Los olores están muy presentes en nuestra
vida. Existen diferentes tipos: naturales
(los corporales), manufacturados o
fabricados (perfumes, contaminación) y simbólicos
(metáforas olfativas). El buen o mal
olor de algo o de alguien o el que
fluye en el ambiente, en ocasiones,
marca límites, mantiene distancias, preserva de peligros, aviva recuerdos,
despierta apetitos, define al individuo, manifiesta lo que uno es, media en las
relaciones sociales… En definitiva, los olores ejercen una amplia variedad de
funciones, incluso, estudios aplican a ciertos aromas una actuación contra el
estrés, ayudan a relajarse o estimulan y nos aportan nueva energía…

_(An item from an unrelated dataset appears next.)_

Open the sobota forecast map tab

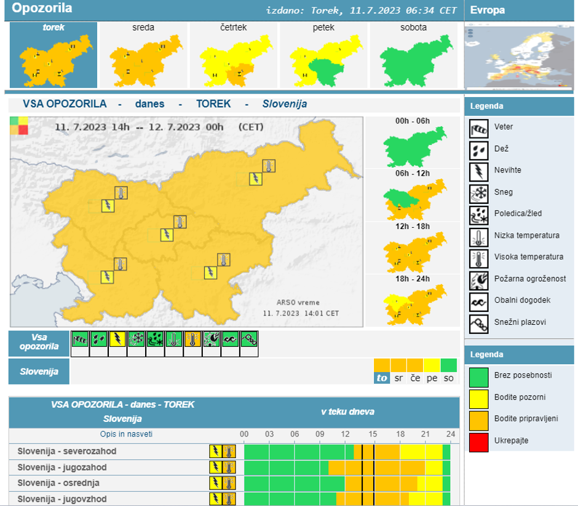click(x=413, y=55)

Por todo lo comentado no es extraño que
lugares o personas desprendan un olor que bien nos invitan a mejorar el ánimo y
nos ayudan a sanar o bien nos provocan nauseas. De forma metafórica y simbólica
encuentro en las lecturas de hoy, domingo
22 del Tiempo Ordinario (ciclo b), principalmente en el evangelio,
(Marcos 7,1-8.14-15.21-23) dos olores
bien distintos, uno a fragancia y otro a hedor.

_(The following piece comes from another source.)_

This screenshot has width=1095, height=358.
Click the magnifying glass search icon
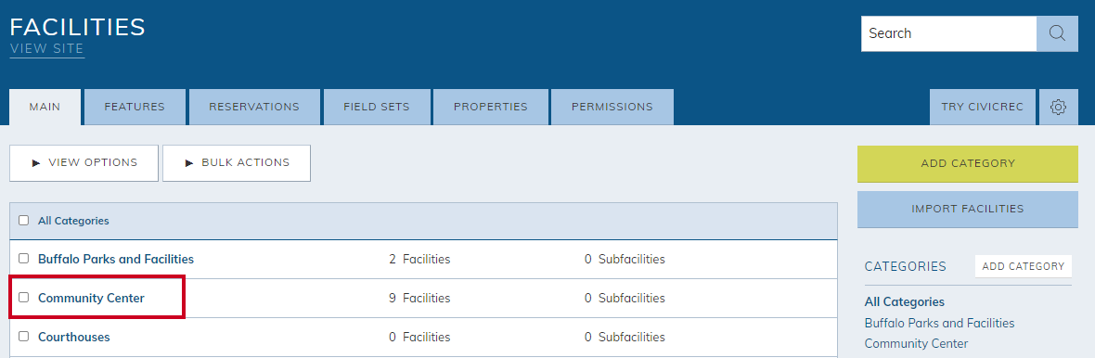1057,33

El milagro de la multiplicación de panes,
realizado en versículos anteriores, (Marcos
6,30-35) ha inundado el aire con la fragancia de la esperanza. Pero la
llegada de maestros de la ley y de fariseos trae, sin embargo, el hedor del
legalismo más mezquino. “Un grupo de
fariseos con algunos escribas de Jerusalén, vieron que algunos discípulos
comían con manos impuras, es decir, sin lavarse las manos…. Y preguntaron a Jesús:
¿Por qué comen tus discípulos con manos impuras y no siguen la tradición de los
mayores?”
Parece como si las manos de Jesús, de sus
discípulos y de la gente saciada en la multiplicación olieran todavía al pan de
la alegría, del nuevo Mesías que anuncia el Reino y que alimenta con un nuevo
maná, mientras que las manos de los maestros de la ley y los fariseos,
debidamente lavadas y purificadas, desprendieran un olor nauseabundo, cargado
de reproches por la felicidad “del otro” y por una Palabra de Dios que libera
al ser humano y le conduce a pastos tranquilos y abundantes.
La respuesta de Jesús es contundente poniendo
de manifiesto la hipocresía de la observancia legalista judía: «Bien profetizó Isaías de vosotros, hipócritas:
"Este pueblo me honra con los labios, pero su corazón está lejos de mí. El
culto que me dan está vacío, porque la doctrina que enseñan son preceptos
humanos. Dejáis a un lado el mandamiento de Dios para aferraros a la tradición
de los hombres”
Concluye Jesús con una instrucción, mediante
unas palabras, que constituyen una de las sentencias morales más importantes de
toda la historia de la humanidad: “Lo que
sale de dentro (del corazón) es lo que hace impuro al hombre” Jesús establece
así el principio de la auténtica moralidad, una moralidad anclada no en una
piedad meramente externa y ritualista, sino en el corazón y en la decisión
consciente del hombre.
Nos ayudará a reconocer el “aroma de Dios” la
primera
lectura (Deuteronomio 4,1-2.6-8) en la que se nos invita a contemplar la unión que
existe entre Ley, los acontecimientos y mandamientos del Monte Horeb y la cercanía de Dios al pueblo. “¿Hay alguna nación tan grande que tenga
los dioses tan cerca como lo está el Señor Dios de nosotros, siempre que lo
invocamos?”
Reflexión:
Escribió, S. Juan Pablo II, “que ser
cristiano no es en primer lugar cumplir una cantidad de compromisos y obligaciones
sino dejarse amar por Dios” En
nuestra relación con Dios la regla es siempre la cercanía y la ternura de Dios.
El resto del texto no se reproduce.